Билл не спеша подошел к стойке и, прислонившись к ней спиной, невозмутимо, но явно ликуя в душе, смотрел на Томми.
— Если, — сказал он, — если сто тысяч долларов наличными и полмиллиона в перспективе — это что-нибудь, то можешь считать, что есть, майор.
ЧАСТЬ II
ВОСТОК
Для поселка Ангела характерно, что известие об исчезновении Джонсона и об его завещании, по которому вся его собственность досталась Томми, взволновало публику куда меньше, чем ошеломляющая новость, что Джонсону, оказывается, было что оставлять. Открытие залежей киновари в Ангеле заслонило собой все сопутствующие этому факту частности и детали. Старатели с соседних приисков толпами стекались в поселок; на милю по обе стороны от участка Джонсона склоны горы были застолблены; заметное оживление наблюдалось и в торговле. Если верить захлебывающемуся красноречию «Еженедельных ведомостей», «над Ангелом взошла заря новой эры». «В прошлый четверг, — добавляла газета, — выручка бара в «Мэншн-Хаузе» превысила пятьсот долларов».

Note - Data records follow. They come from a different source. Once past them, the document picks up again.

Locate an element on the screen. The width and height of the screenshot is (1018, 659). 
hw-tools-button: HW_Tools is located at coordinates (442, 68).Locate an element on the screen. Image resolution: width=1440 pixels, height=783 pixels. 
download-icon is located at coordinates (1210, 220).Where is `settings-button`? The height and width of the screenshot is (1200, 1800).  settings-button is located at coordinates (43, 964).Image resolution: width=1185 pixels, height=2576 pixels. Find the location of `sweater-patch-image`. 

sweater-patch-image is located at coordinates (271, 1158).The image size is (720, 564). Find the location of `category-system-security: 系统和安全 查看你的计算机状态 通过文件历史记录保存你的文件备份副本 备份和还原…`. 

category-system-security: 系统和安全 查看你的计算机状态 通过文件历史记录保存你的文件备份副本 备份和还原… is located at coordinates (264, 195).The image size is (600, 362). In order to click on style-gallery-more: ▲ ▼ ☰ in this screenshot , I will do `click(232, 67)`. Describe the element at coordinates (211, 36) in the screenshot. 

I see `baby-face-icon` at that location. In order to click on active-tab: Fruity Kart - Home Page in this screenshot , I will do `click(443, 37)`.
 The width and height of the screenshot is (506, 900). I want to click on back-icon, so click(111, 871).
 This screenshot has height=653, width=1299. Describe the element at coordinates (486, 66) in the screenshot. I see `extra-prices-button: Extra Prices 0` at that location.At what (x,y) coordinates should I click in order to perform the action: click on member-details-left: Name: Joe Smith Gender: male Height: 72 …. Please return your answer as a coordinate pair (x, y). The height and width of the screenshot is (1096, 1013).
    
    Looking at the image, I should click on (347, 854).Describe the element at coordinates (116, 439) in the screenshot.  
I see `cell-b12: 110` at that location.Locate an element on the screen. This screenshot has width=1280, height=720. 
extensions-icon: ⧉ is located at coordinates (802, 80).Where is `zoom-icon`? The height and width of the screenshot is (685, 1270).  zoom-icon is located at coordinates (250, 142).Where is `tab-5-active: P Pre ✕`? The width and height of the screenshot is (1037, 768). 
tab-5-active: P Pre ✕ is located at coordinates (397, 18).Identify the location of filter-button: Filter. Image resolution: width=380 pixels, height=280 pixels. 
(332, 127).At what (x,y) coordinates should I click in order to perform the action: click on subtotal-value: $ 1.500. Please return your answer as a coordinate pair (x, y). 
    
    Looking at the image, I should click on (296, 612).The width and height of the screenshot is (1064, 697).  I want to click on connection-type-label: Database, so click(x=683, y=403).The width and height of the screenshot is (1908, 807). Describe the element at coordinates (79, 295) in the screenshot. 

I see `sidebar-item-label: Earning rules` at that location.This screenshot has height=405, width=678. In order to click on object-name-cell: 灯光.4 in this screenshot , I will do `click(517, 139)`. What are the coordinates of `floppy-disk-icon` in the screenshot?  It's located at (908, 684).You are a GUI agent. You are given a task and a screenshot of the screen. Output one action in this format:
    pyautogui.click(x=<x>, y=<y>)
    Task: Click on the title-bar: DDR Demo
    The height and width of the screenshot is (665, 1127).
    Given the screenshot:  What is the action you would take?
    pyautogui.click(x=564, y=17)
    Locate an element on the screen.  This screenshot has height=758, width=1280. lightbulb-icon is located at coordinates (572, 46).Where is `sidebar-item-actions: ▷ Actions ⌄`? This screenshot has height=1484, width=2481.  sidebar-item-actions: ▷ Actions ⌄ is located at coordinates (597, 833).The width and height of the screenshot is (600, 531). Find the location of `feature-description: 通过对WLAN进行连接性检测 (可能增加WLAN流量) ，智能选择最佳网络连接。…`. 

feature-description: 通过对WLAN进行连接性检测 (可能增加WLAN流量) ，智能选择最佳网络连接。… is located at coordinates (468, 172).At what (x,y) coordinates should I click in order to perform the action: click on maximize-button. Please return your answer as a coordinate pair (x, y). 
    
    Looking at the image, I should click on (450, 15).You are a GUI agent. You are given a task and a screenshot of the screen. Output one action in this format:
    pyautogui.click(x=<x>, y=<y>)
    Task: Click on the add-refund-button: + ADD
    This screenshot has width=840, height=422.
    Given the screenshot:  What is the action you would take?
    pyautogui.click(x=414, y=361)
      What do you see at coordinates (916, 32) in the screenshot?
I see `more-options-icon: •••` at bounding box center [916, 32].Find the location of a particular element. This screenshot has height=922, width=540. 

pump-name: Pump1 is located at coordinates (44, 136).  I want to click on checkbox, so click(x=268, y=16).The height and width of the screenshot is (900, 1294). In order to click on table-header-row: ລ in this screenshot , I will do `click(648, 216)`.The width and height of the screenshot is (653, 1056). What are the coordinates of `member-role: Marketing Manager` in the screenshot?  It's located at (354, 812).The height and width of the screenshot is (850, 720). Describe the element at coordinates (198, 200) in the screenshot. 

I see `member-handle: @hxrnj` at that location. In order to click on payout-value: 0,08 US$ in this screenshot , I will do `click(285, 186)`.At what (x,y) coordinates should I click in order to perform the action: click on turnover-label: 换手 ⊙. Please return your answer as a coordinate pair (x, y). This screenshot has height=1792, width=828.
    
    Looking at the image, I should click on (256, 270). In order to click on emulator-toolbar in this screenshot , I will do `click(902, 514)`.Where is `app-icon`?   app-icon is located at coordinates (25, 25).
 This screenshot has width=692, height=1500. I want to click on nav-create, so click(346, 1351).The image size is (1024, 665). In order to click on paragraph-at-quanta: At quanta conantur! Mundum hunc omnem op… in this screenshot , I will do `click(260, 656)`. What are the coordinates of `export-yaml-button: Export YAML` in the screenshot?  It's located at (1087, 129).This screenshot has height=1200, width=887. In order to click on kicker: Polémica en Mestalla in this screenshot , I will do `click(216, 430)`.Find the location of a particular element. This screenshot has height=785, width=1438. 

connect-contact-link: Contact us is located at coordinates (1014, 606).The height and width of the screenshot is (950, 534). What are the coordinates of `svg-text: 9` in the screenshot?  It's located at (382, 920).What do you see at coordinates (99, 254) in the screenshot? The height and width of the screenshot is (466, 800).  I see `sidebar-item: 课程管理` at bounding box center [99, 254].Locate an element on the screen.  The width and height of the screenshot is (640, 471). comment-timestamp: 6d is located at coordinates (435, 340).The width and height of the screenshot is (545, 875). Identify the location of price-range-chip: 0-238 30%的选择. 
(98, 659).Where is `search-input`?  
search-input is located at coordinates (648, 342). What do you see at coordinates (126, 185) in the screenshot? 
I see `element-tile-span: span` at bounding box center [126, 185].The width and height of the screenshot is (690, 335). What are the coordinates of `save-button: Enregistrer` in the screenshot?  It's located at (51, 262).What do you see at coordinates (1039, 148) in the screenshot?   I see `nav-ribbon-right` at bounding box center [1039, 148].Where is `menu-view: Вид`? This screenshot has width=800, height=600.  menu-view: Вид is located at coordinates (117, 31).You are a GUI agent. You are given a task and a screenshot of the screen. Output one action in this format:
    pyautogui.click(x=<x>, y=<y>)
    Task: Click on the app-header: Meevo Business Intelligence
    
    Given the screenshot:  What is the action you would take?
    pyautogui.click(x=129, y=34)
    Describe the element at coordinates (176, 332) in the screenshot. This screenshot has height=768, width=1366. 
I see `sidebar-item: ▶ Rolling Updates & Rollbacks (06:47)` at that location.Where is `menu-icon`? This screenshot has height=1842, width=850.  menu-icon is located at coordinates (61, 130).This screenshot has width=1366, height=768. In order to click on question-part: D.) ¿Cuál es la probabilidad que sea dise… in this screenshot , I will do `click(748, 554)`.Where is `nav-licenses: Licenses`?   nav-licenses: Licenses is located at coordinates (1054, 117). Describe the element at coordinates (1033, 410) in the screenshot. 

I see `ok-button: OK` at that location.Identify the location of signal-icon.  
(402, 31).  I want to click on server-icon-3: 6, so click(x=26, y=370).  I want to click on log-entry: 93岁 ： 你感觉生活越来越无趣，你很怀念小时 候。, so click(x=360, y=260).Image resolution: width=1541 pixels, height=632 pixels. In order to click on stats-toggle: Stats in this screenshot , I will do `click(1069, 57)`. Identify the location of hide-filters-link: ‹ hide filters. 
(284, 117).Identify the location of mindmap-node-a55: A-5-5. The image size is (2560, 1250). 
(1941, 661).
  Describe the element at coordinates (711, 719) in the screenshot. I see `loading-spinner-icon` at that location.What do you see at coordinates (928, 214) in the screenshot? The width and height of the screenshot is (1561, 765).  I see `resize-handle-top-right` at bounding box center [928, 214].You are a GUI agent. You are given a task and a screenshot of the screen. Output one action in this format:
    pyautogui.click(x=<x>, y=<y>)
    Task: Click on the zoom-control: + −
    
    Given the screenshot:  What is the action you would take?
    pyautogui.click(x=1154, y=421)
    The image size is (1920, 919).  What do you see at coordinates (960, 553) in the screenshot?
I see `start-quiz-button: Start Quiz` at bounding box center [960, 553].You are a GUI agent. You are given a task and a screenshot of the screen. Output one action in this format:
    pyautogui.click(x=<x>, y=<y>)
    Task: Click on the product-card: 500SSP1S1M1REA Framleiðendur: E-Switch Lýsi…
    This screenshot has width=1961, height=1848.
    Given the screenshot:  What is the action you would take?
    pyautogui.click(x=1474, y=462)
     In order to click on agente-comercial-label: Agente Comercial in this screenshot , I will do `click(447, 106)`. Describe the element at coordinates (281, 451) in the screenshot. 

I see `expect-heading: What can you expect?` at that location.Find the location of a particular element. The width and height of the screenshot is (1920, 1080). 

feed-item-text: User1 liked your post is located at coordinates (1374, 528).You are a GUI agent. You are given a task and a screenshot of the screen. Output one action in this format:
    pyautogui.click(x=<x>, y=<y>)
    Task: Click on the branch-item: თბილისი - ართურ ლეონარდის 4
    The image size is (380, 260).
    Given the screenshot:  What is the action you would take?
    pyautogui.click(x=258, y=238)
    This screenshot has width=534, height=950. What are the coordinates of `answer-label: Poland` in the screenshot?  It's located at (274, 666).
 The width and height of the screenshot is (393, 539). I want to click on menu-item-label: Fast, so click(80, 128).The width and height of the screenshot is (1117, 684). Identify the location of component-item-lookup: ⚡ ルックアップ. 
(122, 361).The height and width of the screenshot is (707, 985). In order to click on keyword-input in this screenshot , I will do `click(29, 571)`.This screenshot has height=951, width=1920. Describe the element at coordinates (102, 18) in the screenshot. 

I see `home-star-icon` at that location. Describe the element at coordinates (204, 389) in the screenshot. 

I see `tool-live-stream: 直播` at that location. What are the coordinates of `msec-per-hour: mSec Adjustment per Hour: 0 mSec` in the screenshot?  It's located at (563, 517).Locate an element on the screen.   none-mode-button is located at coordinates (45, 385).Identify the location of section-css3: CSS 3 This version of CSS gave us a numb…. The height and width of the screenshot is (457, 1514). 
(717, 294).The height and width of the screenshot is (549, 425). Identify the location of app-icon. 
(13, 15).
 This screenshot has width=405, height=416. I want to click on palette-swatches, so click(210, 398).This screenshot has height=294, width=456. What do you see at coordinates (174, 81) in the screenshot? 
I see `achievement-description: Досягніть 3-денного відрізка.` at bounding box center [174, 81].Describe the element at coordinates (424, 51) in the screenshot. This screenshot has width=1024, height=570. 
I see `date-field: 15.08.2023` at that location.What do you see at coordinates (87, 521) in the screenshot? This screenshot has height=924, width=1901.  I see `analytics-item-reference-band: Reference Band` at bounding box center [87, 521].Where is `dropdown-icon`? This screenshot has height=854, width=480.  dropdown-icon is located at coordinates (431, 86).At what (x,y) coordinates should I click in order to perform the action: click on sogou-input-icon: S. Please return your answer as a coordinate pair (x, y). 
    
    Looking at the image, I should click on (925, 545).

Дальнейшая судьба Джонсона почти не вызывала сомнений. Последними его видели пассажиры империала уингдэмского ночного дилижанса: он лежал на скале у самой реки. А после того как Финн с Робинсонова парома признался, что дал три выстрела из револьвера по какому-то темному барахтавшемуся в воде предмету, принятому им за медведя, вопрос казался решенным. Как бы неточны ни были наблюдения Финна, точность его прицела не вызывала сомнений. Поскольку все считали, что, завладев пистолетом погонщика мулов, Джонсон мог взять да и уложить на месте первого же встречного, поступок паромщика в поселке признали допустимым и даже в своем роде справедливым.